Task requirements: Rewrite the material from its start up to and including the line with "click(x=95, y=117)", replacing "green" with "blue" and keeping everything else unchanged. Give only those lines.

Supplied records:
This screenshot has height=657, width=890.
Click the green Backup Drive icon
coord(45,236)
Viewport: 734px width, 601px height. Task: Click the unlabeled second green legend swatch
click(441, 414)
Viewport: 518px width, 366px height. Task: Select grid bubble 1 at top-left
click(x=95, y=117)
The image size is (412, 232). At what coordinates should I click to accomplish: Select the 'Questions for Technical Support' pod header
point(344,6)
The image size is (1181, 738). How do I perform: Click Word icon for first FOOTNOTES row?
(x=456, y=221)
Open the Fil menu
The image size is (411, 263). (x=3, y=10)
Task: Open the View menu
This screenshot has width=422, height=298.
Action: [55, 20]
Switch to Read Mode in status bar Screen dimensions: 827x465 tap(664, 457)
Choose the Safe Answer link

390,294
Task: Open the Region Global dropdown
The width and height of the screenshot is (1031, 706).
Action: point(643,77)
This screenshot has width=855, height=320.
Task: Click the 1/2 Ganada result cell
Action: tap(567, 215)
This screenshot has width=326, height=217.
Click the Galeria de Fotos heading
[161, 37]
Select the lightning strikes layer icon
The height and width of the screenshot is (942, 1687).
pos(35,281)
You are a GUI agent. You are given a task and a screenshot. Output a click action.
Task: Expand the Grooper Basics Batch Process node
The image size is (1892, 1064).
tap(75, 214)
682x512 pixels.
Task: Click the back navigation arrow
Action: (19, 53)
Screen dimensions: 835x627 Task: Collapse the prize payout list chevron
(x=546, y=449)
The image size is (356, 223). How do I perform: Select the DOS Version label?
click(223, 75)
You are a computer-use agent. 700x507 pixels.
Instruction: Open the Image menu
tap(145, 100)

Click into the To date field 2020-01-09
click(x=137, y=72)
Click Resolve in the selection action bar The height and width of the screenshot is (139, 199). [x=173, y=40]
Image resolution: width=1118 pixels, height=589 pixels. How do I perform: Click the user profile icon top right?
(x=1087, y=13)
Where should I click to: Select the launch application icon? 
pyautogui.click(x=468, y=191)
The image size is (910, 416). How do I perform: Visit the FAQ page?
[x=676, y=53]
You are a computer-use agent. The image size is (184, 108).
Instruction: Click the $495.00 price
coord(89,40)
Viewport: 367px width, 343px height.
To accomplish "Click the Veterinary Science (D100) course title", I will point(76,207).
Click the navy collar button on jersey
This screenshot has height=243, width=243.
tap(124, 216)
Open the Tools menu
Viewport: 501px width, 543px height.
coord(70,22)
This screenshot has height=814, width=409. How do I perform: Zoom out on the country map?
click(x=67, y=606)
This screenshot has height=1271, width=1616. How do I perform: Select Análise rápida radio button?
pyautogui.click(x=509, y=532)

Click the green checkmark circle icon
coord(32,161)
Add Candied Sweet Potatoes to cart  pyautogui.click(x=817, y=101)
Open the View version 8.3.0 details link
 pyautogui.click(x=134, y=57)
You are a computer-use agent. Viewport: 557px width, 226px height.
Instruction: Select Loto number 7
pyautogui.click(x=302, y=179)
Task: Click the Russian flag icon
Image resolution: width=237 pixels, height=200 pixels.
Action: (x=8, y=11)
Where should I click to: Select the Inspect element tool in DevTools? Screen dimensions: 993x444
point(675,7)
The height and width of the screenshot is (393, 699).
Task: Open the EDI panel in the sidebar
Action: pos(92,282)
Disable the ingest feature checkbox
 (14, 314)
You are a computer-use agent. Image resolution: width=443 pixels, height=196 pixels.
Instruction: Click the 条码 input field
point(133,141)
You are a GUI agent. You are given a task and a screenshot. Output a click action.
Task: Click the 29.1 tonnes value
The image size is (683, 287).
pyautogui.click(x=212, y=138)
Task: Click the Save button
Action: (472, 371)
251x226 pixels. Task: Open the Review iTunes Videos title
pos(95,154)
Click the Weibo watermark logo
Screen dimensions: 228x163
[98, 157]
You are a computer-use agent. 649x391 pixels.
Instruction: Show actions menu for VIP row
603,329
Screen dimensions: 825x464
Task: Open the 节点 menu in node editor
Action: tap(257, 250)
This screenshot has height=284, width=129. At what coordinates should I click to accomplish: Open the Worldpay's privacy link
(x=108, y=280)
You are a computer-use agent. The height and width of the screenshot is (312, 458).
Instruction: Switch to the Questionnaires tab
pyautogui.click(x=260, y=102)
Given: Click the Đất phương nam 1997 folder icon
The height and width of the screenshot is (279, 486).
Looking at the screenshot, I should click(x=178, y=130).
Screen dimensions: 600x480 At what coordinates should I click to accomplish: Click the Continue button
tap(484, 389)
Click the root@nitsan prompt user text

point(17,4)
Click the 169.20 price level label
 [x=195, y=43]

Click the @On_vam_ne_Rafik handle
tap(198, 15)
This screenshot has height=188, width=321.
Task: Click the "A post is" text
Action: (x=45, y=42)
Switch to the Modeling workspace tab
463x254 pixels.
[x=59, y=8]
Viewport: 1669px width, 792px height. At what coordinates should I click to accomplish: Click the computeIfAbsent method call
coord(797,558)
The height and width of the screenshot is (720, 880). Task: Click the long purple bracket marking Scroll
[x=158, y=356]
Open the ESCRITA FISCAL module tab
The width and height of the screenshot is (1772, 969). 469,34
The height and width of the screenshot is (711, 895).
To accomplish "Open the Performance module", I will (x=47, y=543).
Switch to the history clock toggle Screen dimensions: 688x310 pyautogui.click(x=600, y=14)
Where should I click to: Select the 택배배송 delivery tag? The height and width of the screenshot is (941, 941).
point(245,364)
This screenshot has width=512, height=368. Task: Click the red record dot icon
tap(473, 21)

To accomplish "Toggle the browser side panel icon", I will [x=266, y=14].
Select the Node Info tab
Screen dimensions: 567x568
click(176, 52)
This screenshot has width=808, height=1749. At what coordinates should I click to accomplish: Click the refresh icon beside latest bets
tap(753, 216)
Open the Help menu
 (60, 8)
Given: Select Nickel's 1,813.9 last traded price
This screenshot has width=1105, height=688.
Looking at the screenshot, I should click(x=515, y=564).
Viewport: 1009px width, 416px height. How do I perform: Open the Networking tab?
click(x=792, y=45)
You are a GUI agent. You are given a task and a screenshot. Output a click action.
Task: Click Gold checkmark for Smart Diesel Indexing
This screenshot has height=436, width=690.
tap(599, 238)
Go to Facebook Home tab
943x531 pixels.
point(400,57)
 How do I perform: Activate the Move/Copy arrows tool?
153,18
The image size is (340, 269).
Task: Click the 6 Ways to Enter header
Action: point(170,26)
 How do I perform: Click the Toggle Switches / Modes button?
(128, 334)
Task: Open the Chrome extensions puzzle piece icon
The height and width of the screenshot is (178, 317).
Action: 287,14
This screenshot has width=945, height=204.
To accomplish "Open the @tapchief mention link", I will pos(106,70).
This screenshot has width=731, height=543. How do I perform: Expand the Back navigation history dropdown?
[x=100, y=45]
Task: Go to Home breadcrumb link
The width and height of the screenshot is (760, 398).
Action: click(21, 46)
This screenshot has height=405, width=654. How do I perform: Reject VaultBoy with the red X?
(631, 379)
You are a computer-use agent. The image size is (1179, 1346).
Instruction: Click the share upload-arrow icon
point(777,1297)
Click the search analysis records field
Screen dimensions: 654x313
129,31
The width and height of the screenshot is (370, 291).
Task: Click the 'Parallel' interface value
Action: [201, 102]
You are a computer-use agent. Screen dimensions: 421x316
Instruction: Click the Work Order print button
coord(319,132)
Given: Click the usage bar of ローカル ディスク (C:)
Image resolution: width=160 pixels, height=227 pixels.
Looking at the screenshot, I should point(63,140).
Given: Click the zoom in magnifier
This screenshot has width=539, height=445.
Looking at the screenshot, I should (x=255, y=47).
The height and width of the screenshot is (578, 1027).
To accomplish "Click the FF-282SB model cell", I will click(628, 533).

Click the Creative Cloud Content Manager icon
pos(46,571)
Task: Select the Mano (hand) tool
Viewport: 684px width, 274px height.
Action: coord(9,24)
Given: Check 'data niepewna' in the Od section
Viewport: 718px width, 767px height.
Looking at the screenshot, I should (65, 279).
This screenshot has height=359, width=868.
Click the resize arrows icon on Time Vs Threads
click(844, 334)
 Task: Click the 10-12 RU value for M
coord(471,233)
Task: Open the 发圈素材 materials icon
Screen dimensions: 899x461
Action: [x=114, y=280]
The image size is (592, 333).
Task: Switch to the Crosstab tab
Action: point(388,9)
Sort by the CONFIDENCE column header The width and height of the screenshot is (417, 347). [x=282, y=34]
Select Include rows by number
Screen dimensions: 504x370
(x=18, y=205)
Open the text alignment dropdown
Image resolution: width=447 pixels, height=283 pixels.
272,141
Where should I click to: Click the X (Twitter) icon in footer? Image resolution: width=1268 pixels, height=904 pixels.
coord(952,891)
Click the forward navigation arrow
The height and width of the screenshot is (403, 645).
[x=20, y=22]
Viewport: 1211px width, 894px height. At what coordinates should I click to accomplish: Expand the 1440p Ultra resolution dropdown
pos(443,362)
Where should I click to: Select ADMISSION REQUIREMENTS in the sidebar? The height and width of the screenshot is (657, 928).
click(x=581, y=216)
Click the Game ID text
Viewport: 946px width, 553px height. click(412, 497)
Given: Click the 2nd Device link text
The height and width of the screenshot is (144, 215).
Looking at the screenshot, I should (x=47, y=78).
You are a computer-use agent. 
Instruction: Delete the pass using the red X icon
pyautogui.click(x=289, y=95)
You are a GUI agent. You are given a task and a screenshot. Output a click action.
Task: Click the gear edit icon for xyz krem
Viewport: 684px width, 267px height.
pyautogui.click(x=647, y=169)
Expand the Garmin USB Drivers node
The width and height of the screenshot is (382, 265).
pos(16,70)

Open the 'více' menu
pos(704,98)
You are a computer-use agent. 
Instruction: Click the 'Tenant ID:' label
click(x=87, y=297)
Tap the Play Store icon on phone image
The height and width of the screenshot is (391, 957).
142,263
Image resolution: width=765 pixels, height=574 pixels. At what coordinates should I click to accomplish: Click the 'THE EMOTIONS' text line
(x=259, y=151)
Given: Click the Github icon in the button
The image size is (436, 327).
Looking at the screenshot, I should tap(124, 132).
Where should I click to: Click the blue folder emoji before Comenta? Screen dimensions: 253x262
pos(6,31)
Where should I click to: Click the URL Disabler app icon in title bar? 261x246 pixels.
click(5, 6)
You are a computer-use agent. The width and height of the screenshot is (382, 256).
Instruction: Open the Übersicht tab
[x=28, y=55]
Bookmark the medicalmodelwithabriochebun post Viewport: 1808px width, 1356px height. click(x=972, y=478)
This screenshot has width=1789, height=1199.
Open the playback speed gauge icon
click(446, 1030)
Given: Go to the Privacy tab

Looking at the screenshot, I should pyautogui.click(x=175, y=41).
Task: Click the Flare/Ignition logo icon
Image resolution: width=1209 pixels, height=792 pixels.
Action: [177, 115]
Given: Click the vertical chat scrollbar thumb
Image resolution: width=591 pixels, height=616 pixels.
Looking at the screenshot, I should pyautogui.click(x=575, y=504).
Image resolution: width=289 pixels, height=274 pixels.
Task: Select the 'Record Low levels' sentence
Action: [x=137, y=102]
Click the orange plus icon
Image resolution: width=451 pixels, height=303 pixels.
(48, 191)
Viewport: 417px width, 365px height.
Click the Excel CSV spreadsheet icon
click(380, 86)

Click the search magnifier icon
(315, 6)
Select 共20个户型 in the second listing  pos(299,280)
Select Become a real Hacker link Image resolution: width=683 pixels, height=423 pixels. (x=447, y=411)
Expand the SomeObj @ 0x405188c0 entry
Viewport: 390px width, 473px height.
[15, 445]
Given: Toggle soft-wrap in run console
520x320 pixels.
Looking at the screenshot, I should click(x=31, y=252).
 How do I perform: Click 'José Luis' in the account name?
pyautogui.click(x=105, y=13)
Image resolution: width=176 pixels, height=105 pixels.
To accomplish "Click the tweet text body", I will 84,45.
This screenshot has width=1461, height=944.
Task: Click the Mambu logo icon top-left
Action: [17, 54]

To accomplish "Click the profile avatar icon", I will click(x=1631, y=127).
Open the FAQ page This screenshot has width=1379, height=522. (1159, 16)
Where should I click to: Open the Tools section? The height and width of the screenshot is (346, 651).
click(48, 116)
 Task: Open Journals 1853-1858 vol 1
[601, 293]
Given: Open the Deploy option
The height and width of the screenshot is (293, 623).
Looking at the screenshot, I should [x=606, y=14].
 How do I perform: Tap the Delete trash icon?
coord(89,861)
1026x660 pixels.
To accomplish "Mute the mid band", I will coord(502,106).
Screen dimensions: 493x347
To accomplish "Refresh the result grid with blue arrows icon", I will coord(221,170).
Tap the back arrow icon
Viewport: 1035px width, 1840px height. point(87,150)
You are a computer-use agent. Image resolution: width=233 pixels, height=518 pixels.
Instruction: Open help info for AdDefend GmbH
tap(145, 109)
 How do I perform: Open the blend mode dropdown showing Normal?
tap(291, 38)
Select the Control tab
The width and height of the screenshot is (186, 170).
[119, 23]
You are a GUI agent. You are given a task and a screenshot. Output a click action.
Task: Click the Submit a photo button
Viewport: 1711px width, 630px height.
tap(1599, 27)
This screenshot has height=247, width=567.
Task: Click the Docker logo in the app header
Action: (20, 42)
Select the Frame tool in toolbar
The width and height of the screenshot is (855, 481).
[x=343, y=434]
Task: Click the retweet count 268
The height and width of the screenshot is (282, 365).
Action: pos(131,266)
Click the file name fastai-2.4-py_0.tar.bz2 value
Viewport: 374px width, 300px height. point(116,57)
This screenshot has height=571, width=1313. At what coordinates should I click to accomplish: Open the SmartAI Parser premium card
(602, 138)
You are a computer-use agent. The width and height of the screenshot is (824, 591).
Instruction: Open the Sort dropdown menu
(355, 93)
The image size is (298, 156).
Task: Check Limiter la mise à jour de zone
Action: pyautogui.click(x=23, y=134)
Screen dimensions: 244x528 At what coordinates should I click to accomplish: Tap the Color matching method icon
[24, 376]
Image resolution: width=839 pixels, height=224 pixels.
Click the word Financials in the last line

Exercise result:
This screenshot has height=657, width=890.
Click the blue Backup Drive icon
coord(45,236)
Viewport: 734px width, 601px height. Task: Click the unlabeled second blue legend swatch
click(441, 414)
Viewport: 518px width, 366px height. Task: Select grid bubble 1 at top-left
click(x=95, y=117)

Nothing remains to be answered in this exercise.